**Problem to solve**
Give the number of lines below that contain the string "agent", and no other text.

**Provided material**
■ ■ ■ ■ ■
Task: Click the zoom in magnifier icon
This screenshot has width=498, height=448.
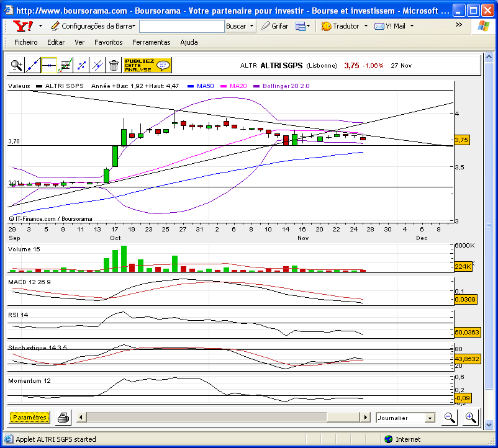Action: pyautogui.click(x=471, y=418)
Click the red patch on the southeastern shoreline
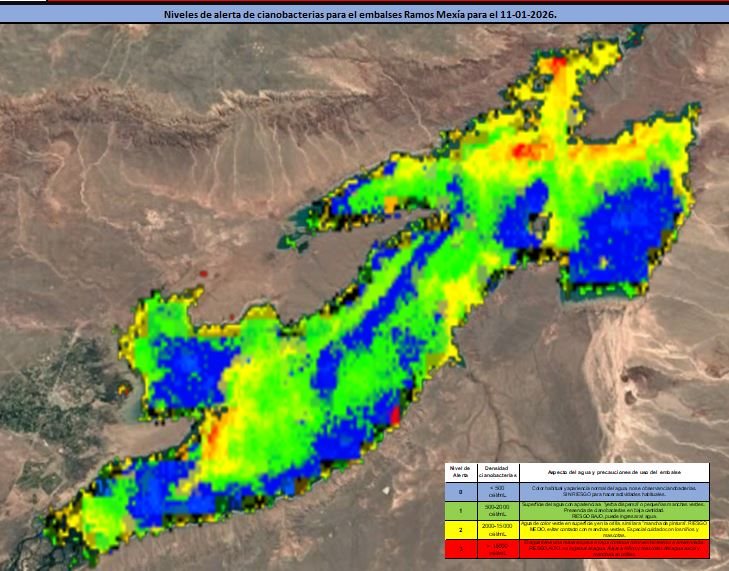The height and width of the screenshot is (571, 729). tap(393, 414)
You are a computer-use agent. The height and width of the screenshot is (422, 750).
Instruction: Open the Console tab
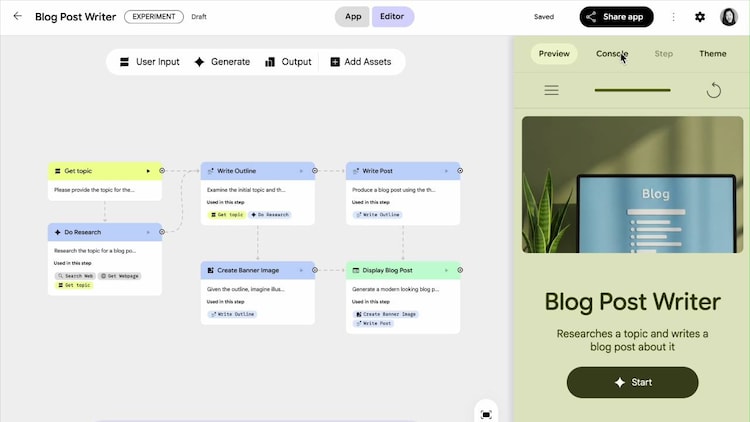pyautogui.click(x=612, y=54)
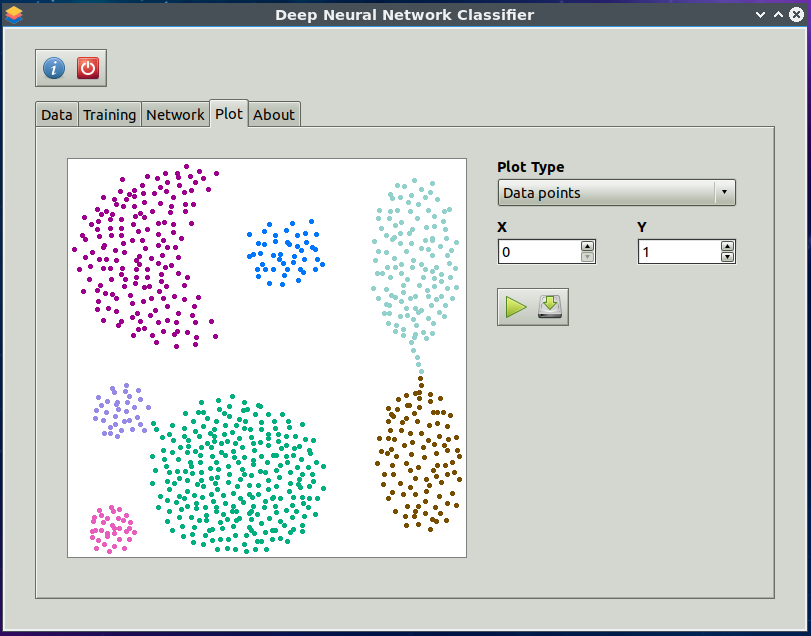Click the app layers icon in title bar

pyautogui.click(x=13, y=14)
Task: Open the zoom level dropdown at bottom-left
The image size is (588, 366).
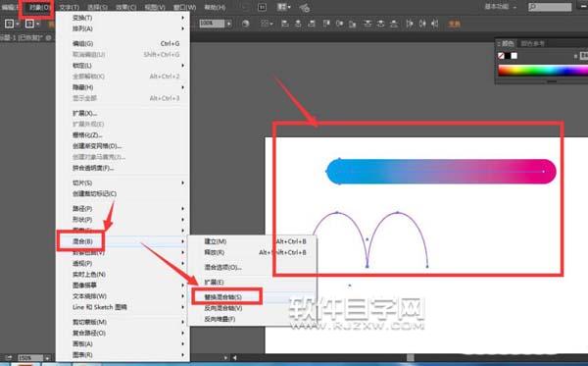Action: pyautogui.click(x=47, y=358)
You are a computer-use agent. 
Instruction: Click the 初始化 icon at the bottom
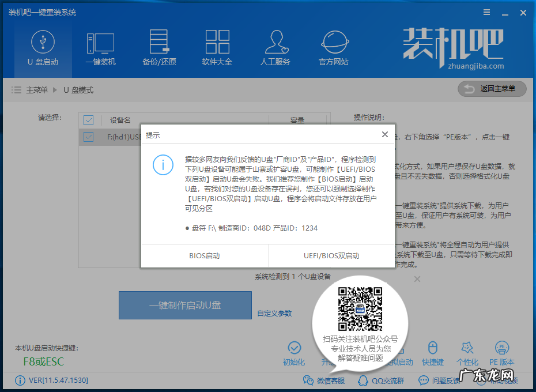(x=295, y=352)
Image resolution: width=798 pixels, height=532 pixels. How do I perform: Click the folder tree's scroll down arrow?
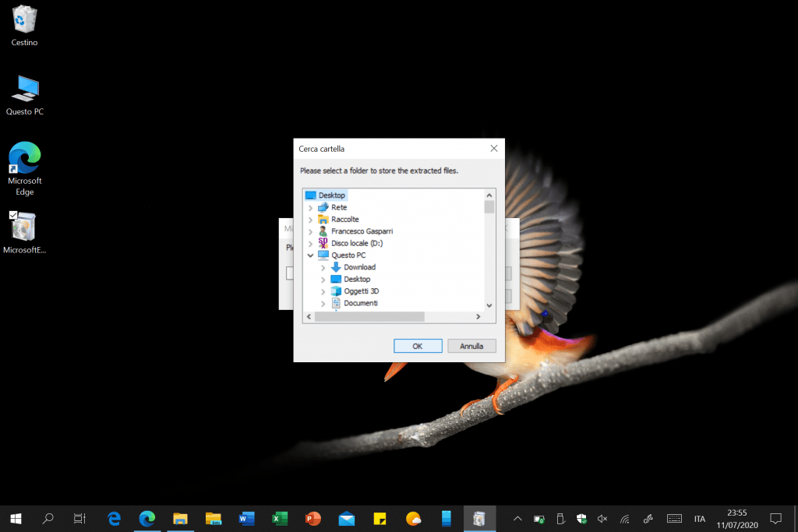(x=489, y=305)
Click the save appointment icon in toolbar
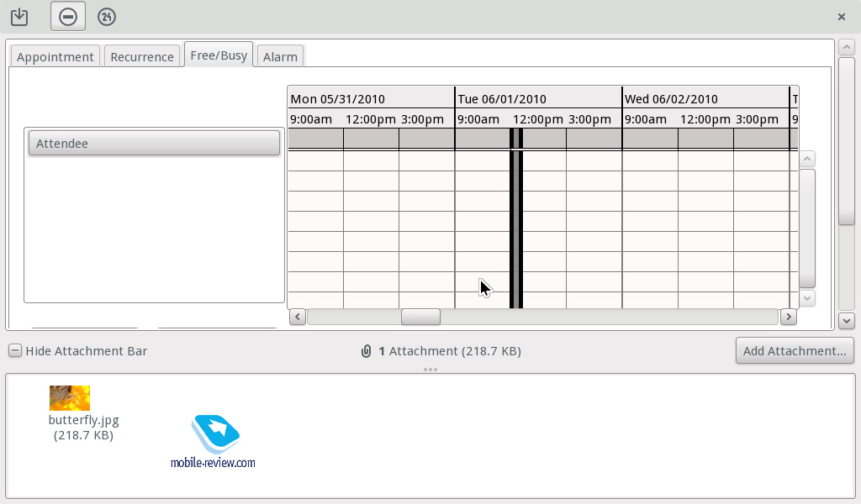Viewport: 861px width, 504px height. point(19,17)
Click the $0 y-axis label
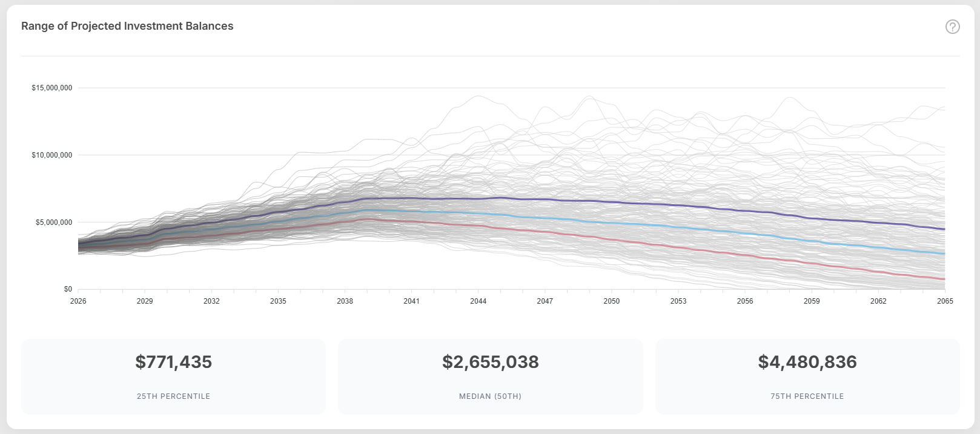Screen dimensions: 980x434 (68, 289)
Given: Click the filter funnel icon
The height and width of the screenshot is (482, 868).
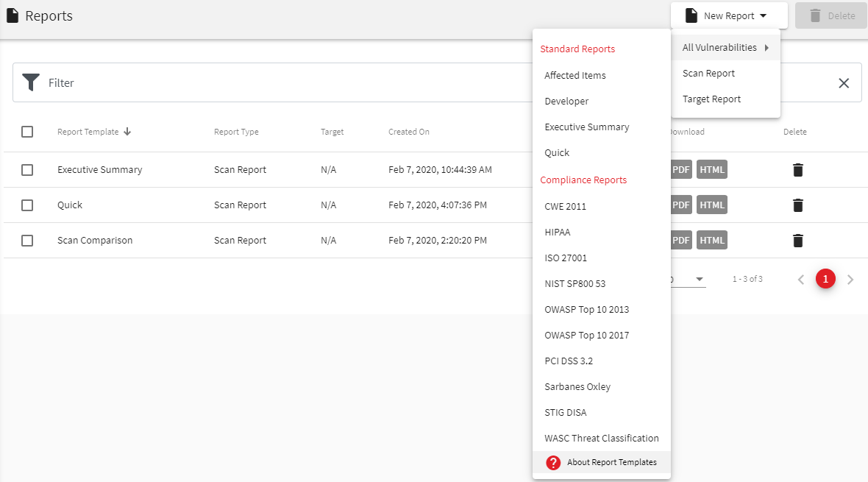Looking at the screenshot, I should (x=30, y=82).
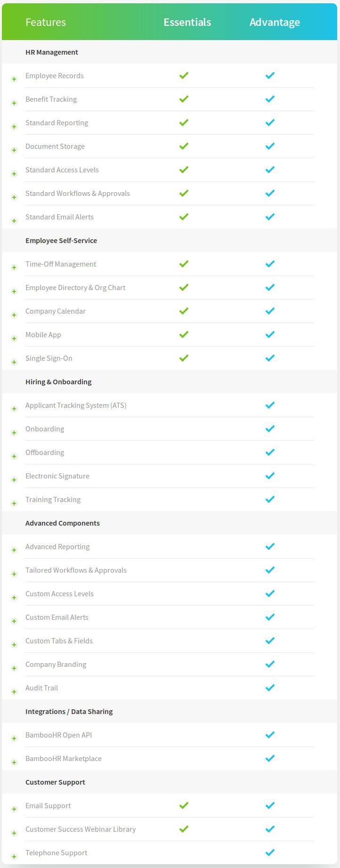Select the Essentials column header
340x868 pixels.
pos(187,22)
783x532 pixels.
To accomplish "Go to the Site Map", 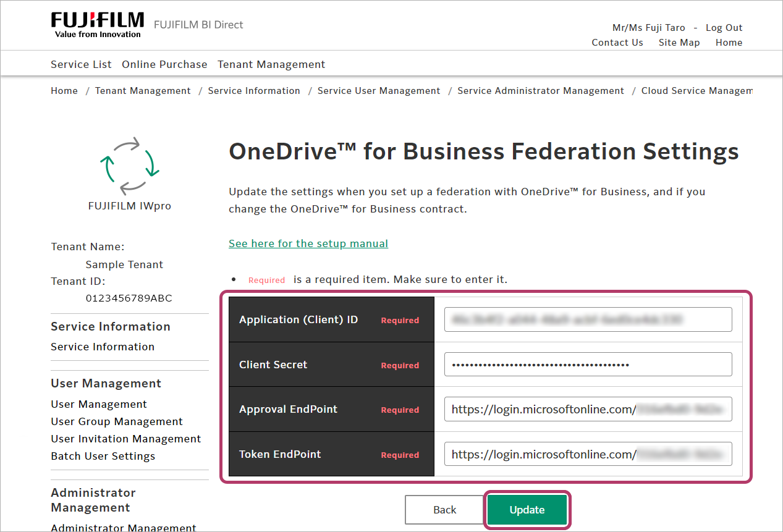I will click(679, 43).
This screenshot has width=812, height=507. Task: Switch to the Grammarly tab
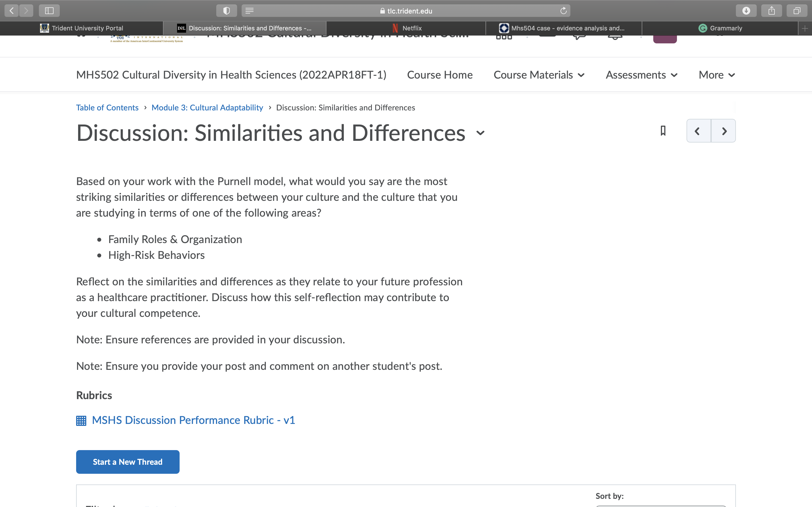tap(720, 28)
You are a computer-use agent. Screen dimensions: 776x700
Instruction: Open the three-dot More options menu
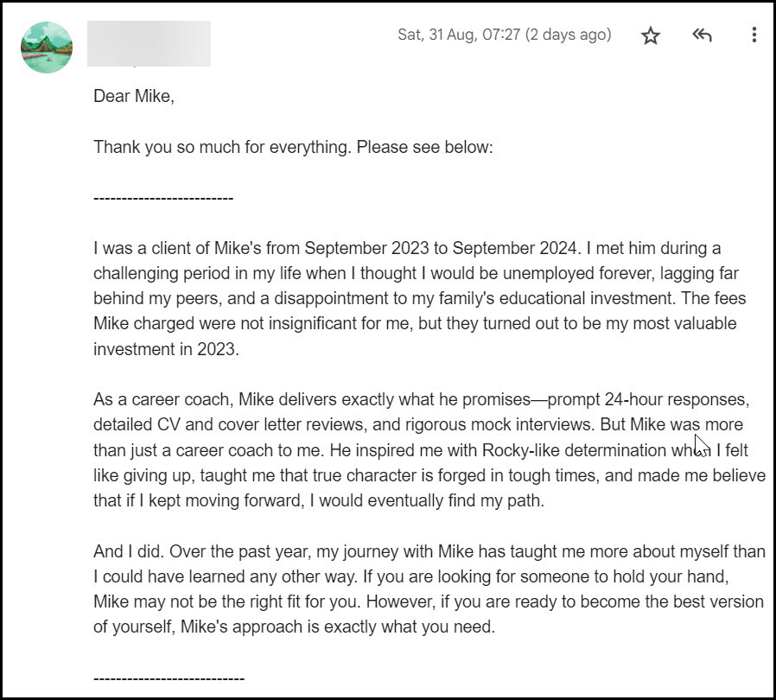tap(754, 35)
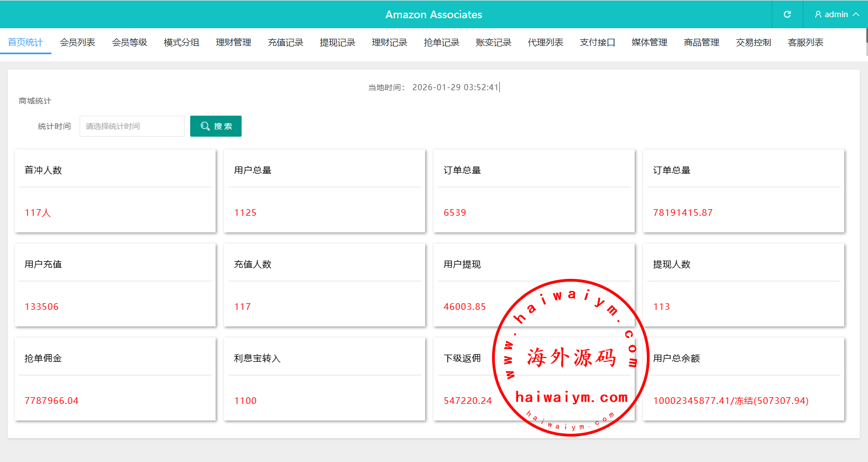Go to the 代理列表 tab
The width and height of the screenshot is (868, 462).
tap(545, 43)
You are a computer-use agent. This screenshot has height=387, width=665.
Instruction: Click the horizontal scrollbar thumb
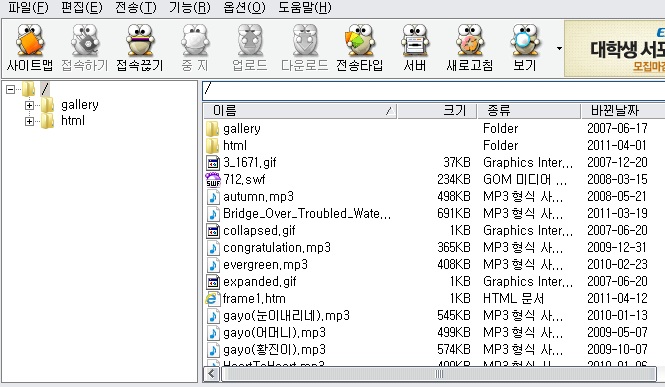point(439,374)

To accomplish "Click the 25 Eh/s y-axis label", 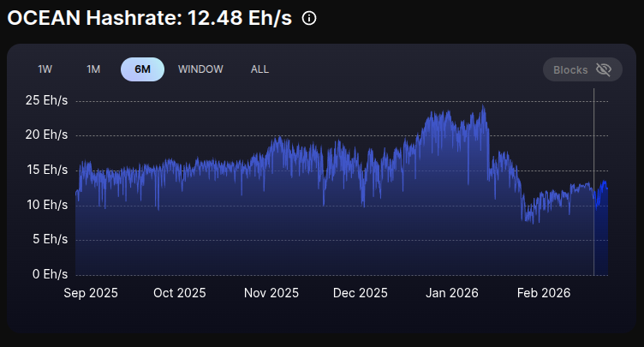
■ ■ ■ ■ ■
**Problem solution**
4